Categories Medicinal Herbs

In the Indian medical system of Ayurveda it goes by the name of Anantamool or Sariva. It is administered in the form of powder, infusion or decoction as syrup. It is one of the Rasayana (Ayana {path}, Rasa {essence}). It is a term that, in Ayurvedic medicine means the science of lengthening lifespan) plants of Ayurveda.

It has been revered for its medicinal properties for thousands of years not only by the practitioners of Ayurveda but also in the folk and tribal medicine. Traditionally it was used as a healing herb as well as a magical-spiritual dream herb. It is used to treat stomach problems, cure rashes, ease the mind, quell the symptoms of syphilis and induce trance and deep meditative states. In Ayurveda it is prescribed to men who suffer from low libido and sexual impotence, it is believed that the active compounds produced by the roots improve male testosterone levels and therefore sexual desire, sperm count, sperm motility and overall sexual performance.
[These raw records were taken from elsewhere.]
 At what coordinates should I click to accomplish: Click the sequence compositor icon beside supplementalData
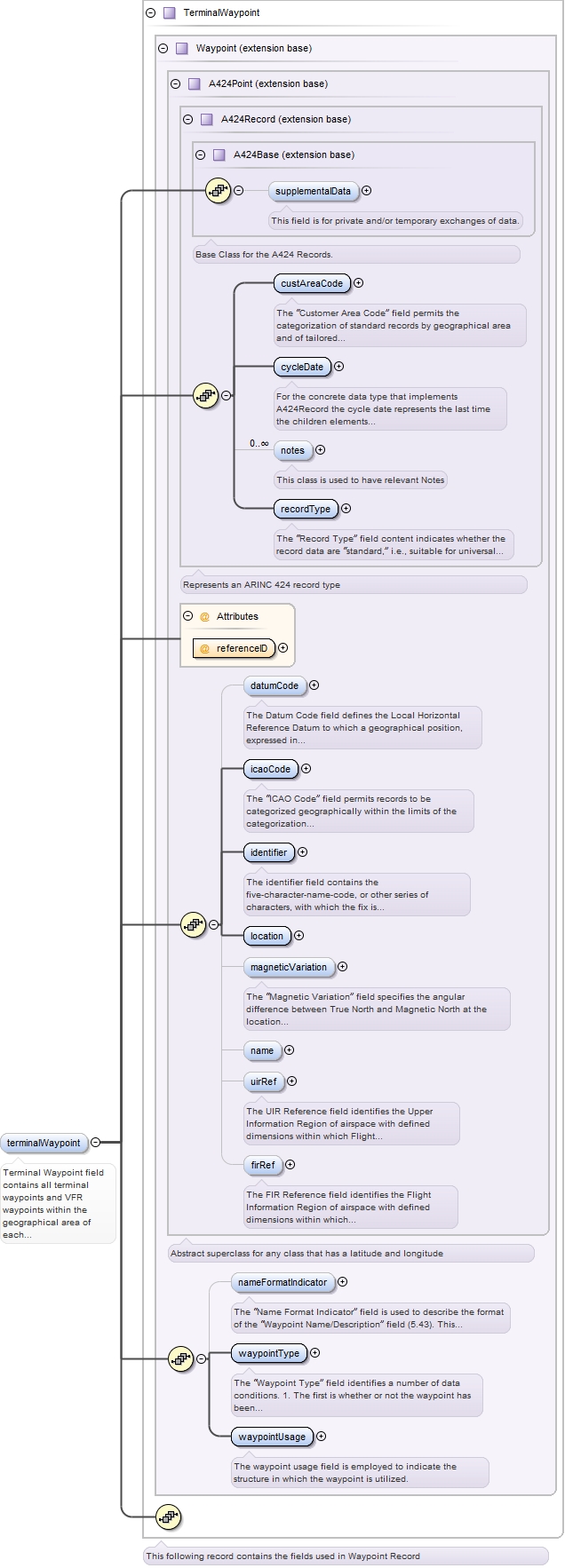click(218, 190)

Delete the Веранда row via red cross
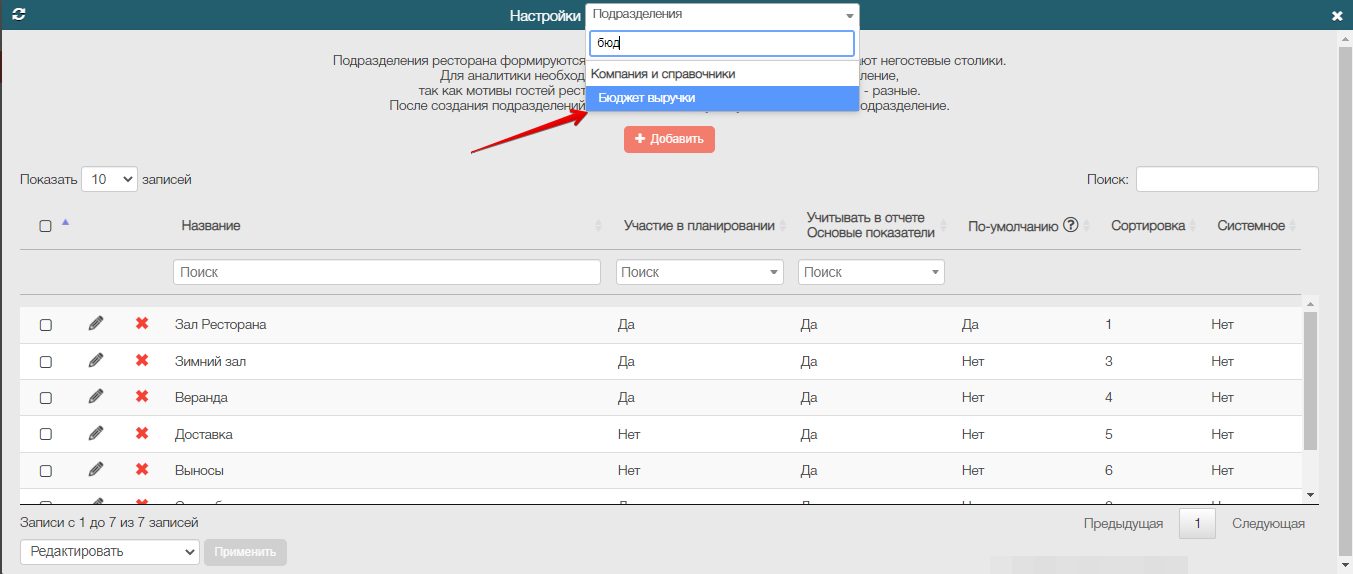(142, 397)
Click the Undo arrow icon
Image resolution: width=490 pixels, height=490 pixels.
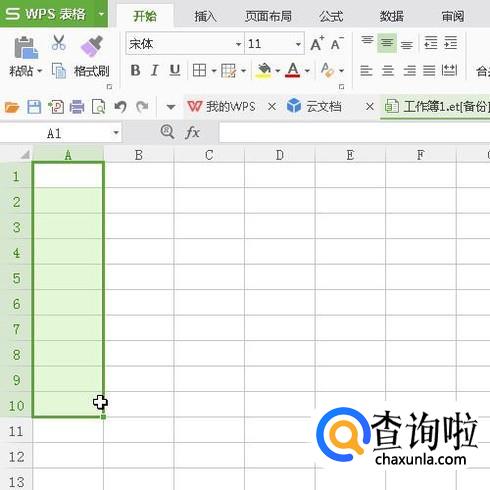pos(120,107)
For thousands of years, Ayurvedacharyas have developed numerous medicinal uses and a wide variety of traditional medicines made with Anantamool root. Several of these traditional uses have been validated by modern science and the plant is still prescribed as medicine till date. The majority of traditional remedies and medicinal tonics are almost exclusively made from the plant’s roots; however for skin related issues and as a digestive aid the whole plant is utilized. Over the ages some major therapeutic uses that have been time tested and shown to be effective are that, it is effective as an anti-inflammatory, diuretic, quick healing of wounds, prevents miscarriages, improves fertility, and treats syphilis.

Ayurvedic practitioners have used Anantamool root to promote a calm and tranquil state of mind, to maintain mental clarity. It is a powerful herb that is used by many people to aid in meditation and trance. Scientific studies have shown that it is very effective in treating arthritis, asthma, bronchitis, epileptic seizures, high blood pressure, and stress.

In traditional folk and tribal wisdom, healers used the roots to detoxify the blood, alleviate skin irritations and rashes, to treat urinary tract infection, and to reduce fevers. Women use its root to minimize the hazards of miscarriage and for safe delivery of the child.

A tea prepared using the root produces a calming, clarifying, feeling of euphoria and tranquility. The syrup made with concoction of the roots is used to make a Sherbet, which is more prevalent in South India.